## WHAT YOU WILL DO
Could you carry on the piece about FDA safety rules for canned and bottled Indian foods, starting right after its last paragraph?

## PROVIDED TEXT
________________
By: Dean Rugnetta
Globalization of the food supply chain and advances in food processing technologies have led American consumers to develop a taste for a variety of foods and cuisines from different countries. Increasingly, U.S. grocery stores sell foods from Asia, Latin America, and many other parts of the world. Indian exporters have recognized this marketing opportunity, and FDA information shows an increase in U.S. imports from India over the past 10 years. A wealth of ready-to-eat Indian specialties can be found in cans and bottles on U.S. store shelves including Indian curries (a.k.a. gravies), canned sweets, pickled cucumbers, and Indian pickles (chopped fruits and vegetables marinated in brine).
A serious potential health risk in canned and bottled foods
FDA’s regulations for processing shelf-stable or commercially sterile food — such as certain canned and bottled foods — were promulgated in the 1970’s in response to deaths related to botulism poisoning. Botulism is a muscle-paralyzing disease caused by a toxin made by the bacterium called Clostridium botulinum. FDA’s regulations require that processors heat and/or formulate low acid canned foods and acidified foods in a manner that eliminates favorable growth conditions for such toxins.
The regulations also require that supervisors in plants that manufacture such products be trained in appropriate processing methods. In the United States, FDA collaborates with industry groups, academia and other stakeholders to offer “Better Process Control Schools,” which typically provide two to five days of training.
________________
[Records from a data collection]
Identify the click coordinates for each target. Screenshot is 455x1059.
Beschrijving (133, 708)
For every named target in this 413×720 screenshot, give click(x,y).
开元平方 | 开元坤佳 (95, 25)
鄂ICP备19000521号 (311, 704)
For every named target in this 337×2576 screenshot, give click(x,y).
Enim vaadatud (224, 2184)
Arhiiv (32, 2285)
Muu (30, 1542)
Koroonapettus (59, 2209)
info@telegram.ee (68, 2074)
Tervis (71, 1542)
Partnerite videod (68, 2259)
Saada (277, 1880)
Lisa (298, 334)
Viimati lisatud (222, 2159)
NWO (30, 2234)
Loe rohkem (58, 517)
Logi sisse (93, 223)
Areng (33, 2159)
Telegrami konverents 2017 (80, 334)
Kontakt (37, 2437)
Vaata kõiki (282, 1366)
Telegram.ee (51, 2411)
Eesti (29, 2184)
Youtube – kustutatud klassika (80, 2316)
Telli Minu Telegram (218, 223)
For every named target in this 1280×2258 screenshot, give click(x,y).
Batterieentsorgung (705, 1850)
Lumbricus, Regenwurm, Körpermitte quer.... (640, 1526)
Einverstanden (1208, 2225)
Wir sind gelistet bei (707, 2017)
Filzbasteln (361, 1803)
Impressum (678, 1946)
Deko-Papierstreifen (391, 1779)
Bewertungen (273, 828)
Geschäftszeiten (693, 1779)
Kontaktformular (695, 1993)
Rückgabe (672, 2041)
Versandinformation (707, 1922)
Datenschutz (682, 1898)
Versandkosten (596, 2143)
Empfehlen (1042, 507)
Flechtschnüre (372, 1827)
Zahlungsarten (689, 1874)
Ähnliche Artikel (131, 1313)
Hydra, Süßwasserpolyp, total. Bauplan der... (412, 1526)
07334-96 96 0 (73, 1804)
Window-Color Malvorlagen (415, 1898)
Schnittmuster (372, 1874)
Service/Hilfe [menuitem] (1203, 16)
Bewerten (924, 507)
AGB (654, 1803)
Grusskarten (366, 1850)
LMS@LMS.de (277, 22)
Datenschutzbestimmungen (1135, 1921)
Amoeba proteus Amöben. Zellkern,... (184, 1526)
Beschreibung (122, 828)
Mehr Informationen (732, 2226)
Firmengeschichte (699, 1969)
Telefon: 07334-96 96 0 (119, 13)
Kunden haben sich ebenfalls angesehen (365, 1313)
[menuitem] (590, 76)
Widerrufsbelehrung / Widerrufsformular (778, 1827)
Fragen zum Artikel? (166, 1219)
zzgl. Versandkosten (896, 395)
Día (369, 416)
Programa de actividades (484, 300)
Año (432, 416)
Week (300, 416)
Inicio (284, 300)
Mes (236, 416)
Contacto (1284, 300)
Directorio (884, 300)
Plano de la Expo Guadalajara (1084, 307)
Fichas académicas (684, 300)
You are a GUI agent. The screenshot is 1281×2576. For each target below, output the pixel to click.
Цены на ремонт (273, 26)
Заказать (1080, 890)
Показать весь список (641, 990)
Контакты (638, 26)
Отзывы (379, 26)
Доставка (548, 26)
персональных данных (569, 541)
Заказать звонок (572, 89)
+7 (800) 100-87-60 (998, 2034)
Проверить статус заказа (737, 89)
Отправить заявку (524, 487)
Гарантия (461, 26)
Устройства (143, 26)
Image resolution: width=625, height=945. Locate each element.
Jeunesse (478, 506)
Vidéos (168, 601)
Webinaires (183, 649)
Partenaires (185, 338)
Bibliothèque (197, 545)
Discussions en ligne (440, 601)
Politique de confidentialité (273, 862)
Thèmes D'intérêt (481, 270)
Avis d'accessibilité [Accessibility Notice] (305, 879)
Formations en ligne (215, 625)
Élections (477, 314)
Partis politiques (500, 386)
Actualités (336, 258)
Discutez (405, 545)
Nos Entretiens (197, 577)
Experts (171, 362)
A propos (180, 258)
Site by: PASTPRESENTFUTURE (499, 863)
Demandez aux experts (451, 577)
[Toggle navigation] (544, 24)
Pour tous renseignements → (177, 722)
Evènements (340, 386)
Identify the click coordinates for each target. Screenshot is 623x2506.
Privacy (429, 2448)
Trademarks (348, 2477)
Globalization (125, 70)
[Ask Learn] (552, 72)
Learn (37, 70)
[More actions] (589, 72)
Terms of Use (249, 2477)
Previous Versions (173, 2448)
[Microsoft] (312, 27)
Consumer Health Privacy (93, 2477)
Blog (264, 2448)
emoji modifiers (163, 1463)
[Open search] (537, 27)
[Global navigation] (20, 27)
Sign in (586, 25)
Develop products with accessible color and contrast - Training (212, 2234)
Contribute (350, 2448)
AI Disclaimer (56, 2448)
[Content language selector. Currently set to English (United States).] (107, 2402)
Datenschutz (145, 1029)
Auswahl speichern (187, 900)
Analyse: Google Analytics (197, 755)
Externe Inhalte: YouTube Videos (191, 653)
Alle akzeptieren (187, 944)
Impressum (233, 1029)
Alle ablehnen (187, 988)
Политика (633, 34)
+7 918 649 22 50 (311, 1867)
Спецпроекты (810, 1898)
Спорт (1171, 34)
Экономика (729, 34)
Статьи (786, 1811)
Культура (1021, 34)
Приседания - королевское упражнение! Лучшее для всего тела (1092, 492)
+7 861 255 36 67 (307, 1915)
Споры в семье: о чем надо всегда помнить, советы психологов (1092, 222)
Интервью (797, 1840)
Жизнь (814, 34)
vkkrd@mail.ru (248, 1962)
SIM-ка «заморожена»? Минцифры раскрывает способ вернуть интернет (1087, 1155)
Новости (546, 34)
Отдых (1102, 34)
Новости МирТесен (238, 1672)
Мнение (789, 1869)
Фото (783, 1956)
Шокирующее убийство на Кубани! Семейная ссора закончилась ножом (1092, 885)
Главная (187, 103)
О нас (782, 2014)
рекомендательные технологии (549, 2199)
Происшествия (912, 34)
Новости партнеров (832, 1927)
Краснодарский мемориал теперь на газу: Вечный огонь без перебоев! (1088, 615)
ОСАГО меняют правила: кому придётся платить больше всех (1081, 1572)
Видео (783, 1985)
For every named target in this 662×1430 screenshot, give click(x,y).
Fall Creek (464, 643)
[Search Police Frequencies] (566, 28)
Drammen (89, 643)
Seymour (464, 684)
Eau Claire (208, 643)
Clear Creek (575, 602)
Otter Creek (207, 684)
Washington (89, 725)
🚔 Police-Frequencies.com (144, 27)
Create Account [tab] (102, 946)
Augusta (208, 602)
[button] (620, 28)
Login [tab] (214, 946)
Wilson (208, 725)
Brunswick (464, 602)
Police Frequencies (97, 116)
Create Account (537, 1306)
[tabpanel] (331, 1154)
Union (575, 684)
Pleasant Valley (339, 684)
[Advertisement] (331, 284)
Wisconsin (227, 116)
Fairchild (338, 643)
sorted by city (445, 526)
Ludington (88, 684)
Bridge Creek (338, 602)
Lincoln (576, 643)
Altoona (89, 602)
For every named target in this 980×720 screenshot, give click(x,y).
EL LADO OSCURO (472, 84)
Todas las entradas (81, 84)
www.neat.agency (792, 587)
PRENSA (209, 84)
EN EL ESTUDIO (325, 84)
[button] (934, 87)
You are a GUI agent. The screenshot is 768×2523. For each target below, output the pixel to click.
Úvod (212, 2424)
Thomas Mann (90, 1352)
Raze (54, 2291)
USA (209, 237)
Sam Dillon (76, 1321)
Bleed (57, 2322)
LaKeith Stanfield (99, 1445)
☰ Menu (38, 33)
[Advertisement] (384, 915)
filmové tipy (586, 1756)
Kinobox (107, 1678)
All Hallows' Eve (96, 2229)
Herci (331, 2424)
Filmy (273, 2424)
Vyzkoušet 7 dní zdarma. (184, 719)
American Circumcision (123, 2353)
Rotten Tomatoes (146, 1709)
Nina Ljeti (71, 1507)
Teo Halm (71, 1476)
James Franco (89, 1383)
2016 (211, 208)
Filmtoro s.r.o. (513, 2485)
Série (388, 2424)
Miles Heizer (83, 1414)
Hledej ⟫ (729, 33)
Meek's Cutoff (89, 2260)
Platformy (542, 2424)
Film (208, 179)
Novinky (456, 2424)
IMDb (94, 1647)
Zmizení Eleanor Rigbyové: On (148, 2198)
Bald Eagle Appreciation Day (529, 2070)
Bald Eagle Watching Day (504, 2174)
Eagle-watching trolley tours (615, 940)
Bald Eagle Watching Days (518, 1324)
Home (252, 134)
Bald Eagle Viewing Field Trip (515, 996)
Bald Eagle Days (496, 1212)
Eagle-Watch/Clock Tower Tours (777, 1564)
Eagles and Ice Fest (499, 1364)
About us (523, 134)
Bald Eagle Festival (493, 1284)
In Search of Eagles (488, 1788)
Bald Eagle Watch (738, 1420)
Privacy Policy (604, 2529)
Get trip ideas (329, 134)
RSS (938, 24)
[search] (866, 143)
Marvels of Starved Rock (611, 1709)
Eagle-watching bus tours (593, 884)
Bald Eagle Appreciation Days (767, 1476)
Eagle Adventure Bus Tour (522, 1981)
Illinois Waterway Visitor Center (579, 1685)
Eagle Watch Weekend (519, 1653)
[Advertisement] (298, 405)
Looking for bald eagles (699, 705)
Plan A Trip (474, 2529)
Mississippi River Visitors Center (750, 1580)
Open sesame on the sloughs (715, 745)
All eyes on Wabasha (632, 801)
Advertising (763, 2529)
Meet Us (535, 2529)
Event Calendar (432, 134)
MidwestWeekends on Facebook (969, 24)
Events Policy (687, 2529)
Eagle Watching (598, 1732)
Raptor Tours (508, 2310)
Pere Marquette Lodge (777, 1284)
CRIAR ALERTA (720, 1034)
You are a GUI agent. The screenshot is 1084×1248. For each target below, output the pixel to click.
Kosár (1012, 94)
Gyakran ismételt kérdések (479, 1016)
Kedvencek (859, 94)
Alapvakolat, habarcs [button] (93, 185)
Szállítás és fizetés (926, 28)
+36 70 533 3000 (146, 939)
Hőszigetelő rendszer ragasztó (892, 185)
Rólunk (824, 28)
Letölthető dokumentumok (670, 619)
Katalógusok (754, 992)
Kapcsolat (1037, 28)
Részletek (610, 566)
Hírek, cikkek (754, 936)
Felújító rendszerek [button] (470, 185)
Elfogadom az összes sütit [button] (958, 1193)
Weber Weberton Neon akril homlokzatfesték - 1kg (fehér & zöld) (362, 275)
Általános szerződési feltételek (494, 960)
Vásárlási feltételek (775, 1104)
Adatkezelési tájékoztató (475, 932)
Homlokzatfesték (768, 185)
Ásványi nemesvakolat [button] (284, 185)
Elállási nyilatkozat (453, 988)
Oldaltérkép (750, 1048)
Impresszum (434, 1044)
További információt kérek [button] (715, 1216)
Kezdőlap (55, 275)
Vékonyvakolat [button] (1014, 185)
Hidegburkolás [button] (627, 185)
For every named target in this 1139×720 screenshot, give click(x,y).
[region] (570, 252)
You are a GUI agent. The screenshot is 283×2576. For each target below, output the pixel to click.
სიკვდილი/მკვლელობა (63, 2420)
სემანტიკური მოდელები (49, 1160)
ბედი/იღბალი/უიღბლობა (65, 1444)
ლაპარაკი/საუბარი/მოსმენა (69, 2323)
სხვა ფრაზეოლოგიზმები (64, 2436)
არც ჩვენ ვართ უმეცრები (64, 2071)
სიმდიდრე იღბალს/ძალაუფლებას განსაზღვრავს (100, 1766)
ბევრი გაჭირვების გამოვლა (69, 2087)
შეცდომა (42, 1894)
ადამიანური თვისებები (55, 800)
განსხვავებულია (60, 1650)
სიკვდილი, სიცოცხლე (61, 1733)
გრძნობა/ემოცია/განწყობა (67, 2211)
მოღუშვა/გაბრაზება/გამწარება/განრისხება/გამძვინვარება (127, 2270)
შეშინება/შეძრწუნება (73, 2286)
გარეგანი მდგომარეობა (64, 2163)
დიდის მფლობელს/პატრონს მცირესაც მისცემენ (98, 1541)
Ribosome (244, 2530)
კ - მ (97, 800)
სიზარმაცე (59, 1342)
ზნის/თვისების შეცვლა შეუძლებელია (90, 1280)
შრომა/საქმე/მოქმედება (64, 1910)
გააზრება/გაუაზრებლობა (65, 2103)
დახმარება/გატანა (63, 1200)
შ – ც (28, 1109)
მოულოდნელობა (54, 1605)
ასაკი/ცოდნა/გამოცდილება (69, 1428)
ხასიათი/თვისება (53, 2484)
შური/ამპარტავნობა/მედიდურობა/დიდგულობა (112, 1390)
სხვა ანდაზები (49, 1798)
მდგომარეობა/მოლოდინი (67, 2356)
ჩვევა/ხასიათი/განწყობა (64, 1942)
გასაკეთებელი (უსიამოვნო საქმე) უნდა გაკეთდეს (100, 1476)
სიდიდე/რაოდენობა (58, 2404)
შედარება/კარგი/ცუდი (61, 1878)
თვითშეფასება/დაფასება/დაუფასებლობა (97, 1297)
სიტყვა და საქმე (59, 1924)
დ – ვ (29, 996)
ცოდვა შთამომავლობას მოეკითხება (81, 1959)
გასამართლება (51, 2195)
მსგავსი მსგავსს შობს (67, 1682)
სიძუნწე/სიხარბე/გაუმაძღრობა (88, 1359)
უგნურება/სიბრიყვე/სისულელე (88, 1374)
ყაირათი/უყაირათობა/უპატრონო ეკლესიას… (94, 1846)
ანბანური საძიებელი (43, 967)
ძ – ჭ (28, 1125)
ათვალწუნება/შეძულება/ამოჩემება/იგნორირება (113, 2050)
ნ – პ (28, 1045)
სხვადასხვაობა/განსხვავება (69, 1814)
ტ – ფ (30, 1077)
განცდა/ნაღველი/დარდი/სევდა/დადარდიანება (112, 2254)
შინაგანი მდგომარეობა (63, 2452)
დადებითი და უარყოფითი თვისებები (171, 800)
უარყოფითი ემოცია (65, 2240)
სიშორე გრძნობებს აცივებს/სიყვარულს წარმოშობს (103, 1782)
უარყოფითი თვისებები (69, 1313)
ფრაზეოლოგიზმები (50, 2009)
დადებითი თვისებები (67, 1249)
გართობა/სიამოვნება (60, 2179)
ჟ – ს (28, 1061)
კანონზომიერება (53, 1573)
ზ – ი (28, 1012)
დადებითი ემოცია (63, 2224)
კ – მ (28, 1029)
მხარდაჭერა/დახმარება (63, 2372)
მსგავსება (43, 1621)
________________
## WRITTEN ANSWER
Better Process Control School in India
India now has a Better Process Control School where supervisors at any of the 300 FDA-registered facilities can attend training on how to safely process low acid canned foods and acidified foods. The school was established in 2010 when FDA’s India Office partnered with FDA’s Center for Food Safety and Applied Nutrition (CFSAN), and a local university in New Delhi, India. The school has convened three separate times since then, most recently this spring. The training helps local processors learn FDA’s regulatory requirements and fulfill a regulatory mandate. Processors that successfully complete the course receive a certificate.
The long-term goal of the training partnership in India is to establish a locally sponsored, self-sustaining class and demonstrates how FDA’s international outreach efforts are improving the safety of imported food products.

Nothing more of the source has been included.